Buruh berburu ratusan ribu Foto: Dok. smeaker.com/
Pertanyaan-pertanyaan yang menggelayut membuat hidup mereka tidak tenang dan nyaman. Bekerja di bawah bayang-bayang ketidakpastian. Tetapi, mereka melakukan itu demi keluarga. Pemenuhan kebutuhan ekonomi yang semakin lama semakin menghimpit. Membebani setiap pundak keluarga yang menginginkan kehidupan lebih layak dengan tingkat perbaikan ekonomi signifikan.
Beberapa peraturan perundang-undangan di bidang perburuhan, seperti UU Keselamatan di Tempat Kerja No. 33 Tahun 1947 dan UU Kerja No. 12 Tahun 1948, mengalami beragam deviasi di tingkat pelaksanaan. Politik buruh murah diterapkan rezim Orde Baru sebagai insentif yang ditawarkan bagi investor asing dalam mengeksekusi buruh dari pemenuhan hak-haknya. Bahkan, dari kemampuan menuntut hak-hak asasinya.
Krisis ekonomi yang melanda negeri ini pada akhir 1997, menunjukkan ketidakberdayaan pemerintah untuk berhadapan dengan modal asing. Keterpurukan akibat menumpuknya utang luar negeri, ditambah keterasingan rezim saat itu dari dukungan rakyat, segera saja menempatkan Indonesia di bawah kekuasaan rezim neo liberalisme dunia International Monetary Fund (IMF) beserta Bank Dunia.

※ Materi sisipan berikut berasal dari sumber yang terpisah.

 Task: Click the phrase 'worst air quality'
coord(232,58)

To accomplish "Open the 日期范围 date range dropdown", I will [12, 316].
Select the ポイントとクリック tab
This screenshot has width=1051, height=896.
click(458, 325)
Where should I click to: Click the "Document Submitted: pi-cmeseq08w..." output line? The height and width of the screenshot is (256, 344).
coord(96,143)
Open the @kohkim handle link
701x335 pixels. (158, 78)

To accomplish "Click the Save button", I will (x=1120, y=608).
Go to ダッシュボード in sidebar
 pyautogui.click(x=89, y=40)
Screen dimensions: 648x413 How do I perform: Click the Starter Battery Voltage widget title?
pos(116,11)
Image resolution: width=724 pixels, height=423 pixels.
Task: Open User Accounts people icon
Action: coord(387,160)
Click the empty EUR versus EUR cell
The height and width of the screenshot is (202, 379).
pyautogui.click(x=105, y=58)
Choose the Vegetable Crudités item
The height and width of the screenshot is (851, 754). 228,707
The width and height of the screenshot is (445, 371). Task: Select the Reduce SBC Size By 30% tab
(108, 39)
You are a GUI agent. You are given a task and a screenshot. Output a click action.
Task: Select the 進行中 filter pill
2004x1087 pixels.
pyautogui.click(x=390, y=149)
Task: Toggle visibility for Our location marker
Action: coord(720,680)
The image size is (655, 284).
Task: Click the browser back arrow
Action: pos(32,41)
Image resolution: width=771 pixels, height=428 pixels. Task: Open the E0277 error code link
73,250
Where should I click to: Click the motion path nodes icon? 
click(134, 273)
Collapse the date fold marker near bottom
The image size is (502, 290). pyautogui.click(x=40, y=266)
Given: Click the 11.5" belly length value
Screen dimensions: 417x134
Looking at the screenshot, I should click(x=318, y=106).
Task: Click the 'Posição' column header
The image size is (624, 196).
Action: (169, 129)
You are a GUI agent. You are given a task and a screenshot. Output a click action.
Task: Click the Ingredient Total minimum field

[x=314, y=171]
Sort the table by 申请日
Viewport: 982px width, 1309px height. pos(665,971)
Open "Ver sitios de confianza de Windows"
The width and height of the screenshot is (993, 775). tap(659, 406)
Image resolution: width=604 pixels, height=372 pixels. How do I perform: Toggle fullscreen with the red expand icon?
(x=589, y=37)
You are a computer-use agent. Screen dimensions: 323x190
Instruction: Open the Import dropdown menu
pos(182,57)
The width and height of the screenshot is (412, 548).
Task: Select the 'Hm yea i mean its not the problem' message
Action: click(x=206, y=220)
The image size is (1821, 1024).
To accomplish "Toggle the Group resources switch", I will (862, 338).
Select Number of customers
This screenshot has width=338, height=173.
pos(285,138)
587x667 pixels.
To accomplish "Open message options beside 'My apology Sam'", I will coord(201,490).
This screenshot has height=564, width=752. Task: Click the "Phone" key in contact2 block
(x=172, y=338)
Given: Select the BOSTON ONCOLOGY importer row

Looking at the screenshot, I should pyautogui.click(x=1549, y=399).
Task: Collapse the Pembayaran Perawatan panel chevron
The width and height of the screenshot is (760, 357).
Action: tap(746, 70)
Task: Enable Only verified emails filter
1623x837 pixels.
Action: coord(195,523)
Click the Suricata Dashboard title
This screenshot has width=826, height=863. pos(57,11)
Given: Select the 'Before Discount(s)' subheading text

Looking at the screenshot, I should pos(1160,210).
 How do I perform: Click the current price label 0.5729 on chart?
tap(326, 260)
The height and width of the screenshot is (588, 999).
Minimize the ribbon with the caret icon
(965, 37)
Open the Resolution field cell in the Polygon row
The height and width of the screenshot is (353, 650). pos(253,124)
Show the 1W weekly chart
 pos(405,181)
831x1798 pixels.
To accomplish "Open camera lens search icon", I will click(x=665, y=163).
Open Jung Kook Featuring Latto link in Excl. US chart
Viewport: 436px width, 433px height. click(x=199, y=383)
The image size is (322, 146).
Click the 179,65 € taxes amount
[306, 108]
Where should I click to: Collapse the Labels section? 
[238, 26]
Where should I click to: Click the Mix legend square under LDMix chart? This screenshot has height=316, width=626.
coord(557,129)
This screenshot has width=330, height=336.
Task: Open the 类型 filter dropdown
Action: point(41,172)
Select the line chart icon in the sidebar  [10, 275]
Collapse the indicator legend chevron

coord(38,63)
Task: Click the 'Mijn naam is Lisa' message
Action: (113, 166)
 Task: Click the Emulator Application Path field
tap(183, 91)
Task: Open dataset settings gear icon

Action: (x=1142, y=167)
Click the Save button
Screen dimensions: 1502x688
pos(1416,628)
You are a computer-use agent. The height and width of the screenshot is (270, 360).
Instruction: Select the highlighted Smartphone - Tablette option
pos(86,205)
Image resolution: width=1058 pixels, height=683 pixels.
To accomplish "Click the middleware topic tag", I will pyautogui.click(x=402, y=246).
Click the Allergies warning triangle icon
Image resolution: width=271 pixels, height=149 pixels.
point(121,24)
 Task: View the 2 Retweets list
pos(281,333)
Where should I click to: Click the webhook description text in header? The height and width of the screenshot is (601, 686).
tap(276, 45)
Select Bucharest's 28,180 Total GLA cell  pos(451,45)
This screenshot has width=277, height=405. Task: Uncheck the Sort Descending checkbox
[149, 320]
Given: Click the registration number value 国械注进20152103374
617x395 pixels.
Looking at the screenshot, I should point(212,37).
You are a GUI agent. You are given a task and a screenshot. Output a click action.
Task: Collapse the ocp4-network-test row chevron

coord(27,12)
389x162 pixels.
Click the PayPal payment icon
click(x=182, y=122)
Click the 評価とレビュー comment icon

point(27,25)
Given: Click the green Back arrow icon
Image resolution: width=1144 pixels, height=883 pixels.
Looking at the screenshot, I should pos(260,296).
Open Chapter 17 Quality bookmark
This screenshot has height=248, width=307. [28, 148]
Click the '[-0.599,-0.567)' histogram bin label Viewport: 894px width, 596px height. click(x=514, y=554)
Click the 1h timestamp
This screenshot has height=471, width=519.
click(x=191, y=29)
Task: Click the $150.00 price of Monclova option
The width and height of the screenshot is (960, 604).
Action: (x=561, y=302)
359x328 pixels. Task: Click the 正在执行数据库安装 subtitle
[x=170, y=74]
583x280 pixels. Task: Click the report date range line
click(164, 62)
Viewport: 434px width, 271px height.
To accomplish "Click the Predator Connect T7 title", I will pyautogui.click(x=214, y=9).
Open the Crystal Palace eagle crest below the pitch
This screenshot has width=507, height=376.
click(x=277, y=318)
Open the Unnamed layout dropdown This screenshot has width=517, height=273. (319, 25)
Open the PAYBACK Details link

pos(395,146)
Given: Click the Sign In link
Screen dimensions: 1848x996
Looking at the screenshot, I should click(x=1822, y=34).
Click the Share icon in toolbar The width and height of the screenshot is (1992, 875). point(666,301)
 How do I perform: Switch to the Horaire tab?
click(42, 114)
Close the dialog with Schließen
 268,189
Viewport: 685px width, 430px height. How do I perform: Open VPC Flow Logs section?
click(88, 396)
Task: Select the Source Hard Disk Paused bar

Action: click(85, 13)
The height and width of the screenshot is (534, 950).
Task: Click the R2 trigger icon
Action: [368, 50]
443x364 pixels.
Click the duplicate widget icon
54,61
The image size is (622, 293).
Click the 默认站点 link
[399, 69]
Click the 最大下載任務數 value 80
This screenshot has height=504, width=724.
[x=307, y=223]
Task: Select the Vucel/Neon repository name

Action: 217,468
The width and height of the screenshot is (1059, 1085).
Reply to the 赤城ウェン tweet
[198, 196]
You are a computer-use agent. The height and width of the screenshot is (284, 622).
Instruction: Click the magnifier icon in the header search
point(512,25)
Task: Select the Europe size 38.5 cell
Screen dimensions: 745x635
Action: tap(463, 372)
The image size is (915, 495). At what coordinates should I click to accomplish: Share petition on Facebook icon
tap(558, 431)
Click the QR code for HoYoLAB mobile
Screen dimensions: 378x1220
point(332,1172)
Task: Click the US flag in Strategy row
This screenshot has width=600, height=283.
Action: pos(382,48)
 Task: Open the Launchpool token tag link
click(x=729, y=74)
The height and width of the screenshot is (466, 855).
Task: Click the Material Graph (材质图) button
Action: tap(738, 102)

Adanya pemberlakuan kebijakan flexible labour market sangat signifikan. Setelah pengesahan UU Ketenagakerjaan No. 13 Tahun 2003, sistem kerja kontrak dan outsourcing menjadi bentuk sistem kerja yang sah dan legal. Dampak yang dialami buruh semakin menyudutkan dan di bawah bayang-bayang ketidakpastian kerja (job insecurity) dan hak-hak buruh di tempat kerja (right in work) semakin banyak berkurang. Peraturan mengenai perburuhan yang diberlakukan sekarang memang memberikan privilege(hak istimewa) lebih jaminan hak di tempat kerja seperti upah minimum, jam kerja, jaminan sosial, kompensasi PHK,kepada buruh tetap dibanding saat mereka bekerja dengan sistem alihdaya (kontrak).
Meski pada UU Ketenagakerjaan ada batas waktu terhadap jenis dan lamanya sistem kerja kontrak, tekananmodal dan politik perburuhan tetap tidak memihak kepada buruh. Akibatnya, praktik-praktik sistem kerja kontrak menjadi sangat liar. Kita dapat mengatakan secara sederhana, kebijakan perburuhan di negara ini sebagai kebijakan yang “mudah merekrut, mudah pula mem-PHK”.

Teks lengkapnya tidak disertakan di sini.